Multiple jobs with environmental variables

The submission of multiple instances of the same job but using different numbers of cores can be achieved through an overarching python script which then runs the shell (.sh) script with different input parameters.

For example, if the three files below are all in the current directory then running python example_run.py will send two jobs to the debug queue, both with job name example but one on 8 cores per node and one on 16.

Dependency: The job on 16 cores will also wait for the 8 core job to finish. To do this, we need the example_depend.sh script including the dependency slurm command.

Using CONDA

Because this uses python, you probably want to run it with a relatively modern version of python. To do this, activate a CONDA environment before running python example_run.py.

example_run.pyexample.shexample_depend.shexample_print.py

import subprocess
job_name = 'example'
shell_script = 'example.sh'
n_nodes = 1
output_text = 'hello world'
dependent_job_id = ''           # first job has no dependency so leave blank
for n_cores in [8, 16]:
    submit_string = (f'bash {shell_script if dependent_job_id == '' else shell_script.replace('.sh', '_depend.sh')} '
                     f'{job_name} {n_nodes} {n_cores} {output_text} {dependent_job_id}')
    output = subprocess.check_output(submit_string, shell=True).decode("utf-8").strip()  # get job just submitted info
    dependent_job_id = output.split()[-1]  # Save this job id (last word) for the next submission

#!/bin/bash
sbatch <<EOT
#!/bin/bash
#SBATCH --job-name=$1
#SBATCH --output="outFile"$3".txt"
#SBATCH --error="errFile"$3".txt"
#SBATCH --time=01:00 # maximum walltime for the job
#SBATCH --nodes=$2 # specify number of nodes
#SBATCH --ntasks-per-node=$3 # specify number of processors per node
#SBATCH --mail-type=END # send email at job completion
#SBATCH --mail-user=$USER@st-andrews.ac.uk # email address
#SBATCH --partition=debug # queue to run on

export OUTPUT_TEXT=$4   # export so can be used by python script
python example_print.py
exit 0
EOT

#!/bin/bash
sbatch <<EOT
#!/bin/bash
#SBATCH --job-name=$1
#SBATCH --output="outFile"$3".txt"
#SBATCH --error="errFile"$3".txt"
#SBATCH --time=01:00 # maximum walltime for the job
#SBATCH --nodes=$2 # specify number of nodes
#SBATCH --ntasks-per-node=$3 # specify number of processors per node
#SBATCH --mail-type=END # send email at job completion
#SBATCH --mail-user=$USER@st-andrews.ac.uk # email address
#SBATCH --partition=debug # queue to run on
#SBATCH --dependency=afterok:$5           # Only run after job submitted

export OUTPUT_TEXT=$4   # export so can be used by python script
python example_print.py
exit 0
EOT

import os
print(f'Job Name: {os.environ['SLURM_JOB_NAME']}')
print(f'Number of nodes: {int(os.environ['SLURM_NNODES'])}')
print(f'Number of tasks per node: {int(os.environ['SLURM_NTASKS_PER_NODE'])}')
print(f'Output text: {os.environ['OUTPUT_TEXT']}')

Wrapper in .sh script

The example.sh script is slightly different when it is called from a python script. It needs a wrapper which is what the EOT stuff is.

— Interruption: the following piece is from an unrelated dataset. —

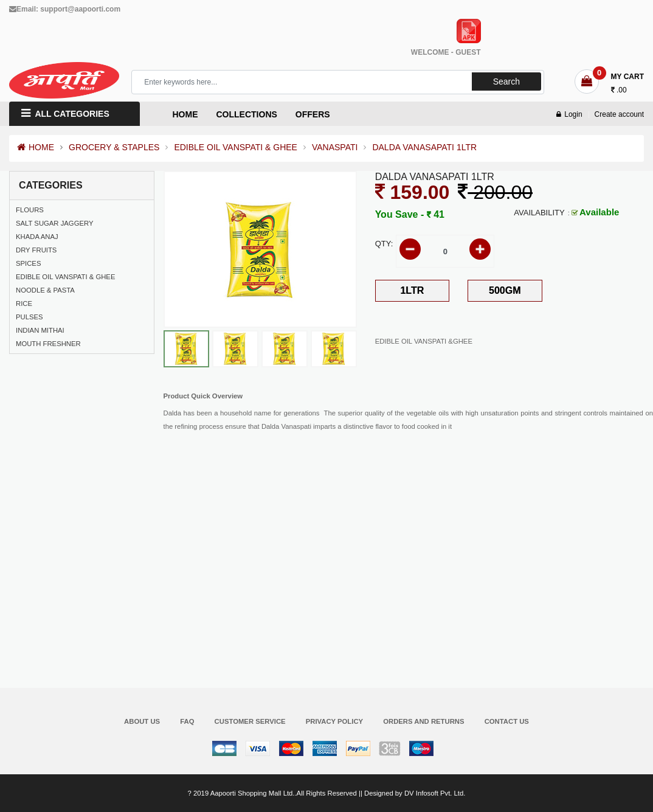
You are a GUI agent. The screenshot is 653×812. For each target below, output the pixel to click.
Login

When both jobs have been completed, this will then produce 4 files in the current directory, outFile8.txt, outFile16.txt, errFile8.txt and errFile16.txt.

outFile8.txtoutFile16.txt

Job Name: example
Number of nodes: 1
Number of tasks per node: 8
Output text: hello world

Job Name: example
Number of nodes: 1
Number of tasks per node: 16
Output text: hello world

This example shows that the #SBATCH commands in the example.sh script produces environmental variables with a SLURM prefix which can then be accessed. These variables cannot be accessed from the example.sh script itself though e.g. echo $SLURM_SLURM_JOB_NAME would not print anything if it was included in example.sh.

Debugging

It can be annoying if you are running a small job, to submit it to a SLURM queue and then wait for it to get to the front.

As an alternative, you can just login to hypatia and run the example_print.py script (after activating the relevant CONDA environment). To do this, you first need to set the environmental variables that the script uses by running source example_params.sh where the example_params.sh script is given below:

export SLURM_JOB_NAME=example
export SLURM_NTASKS_PER_NODE=8
export OUTPUT_TEXT=hello world

Doing this, you are limited to one node and 8 tasks per node, so you may get problems with Isca if you try to run a simulation with more than 8 tasks per node.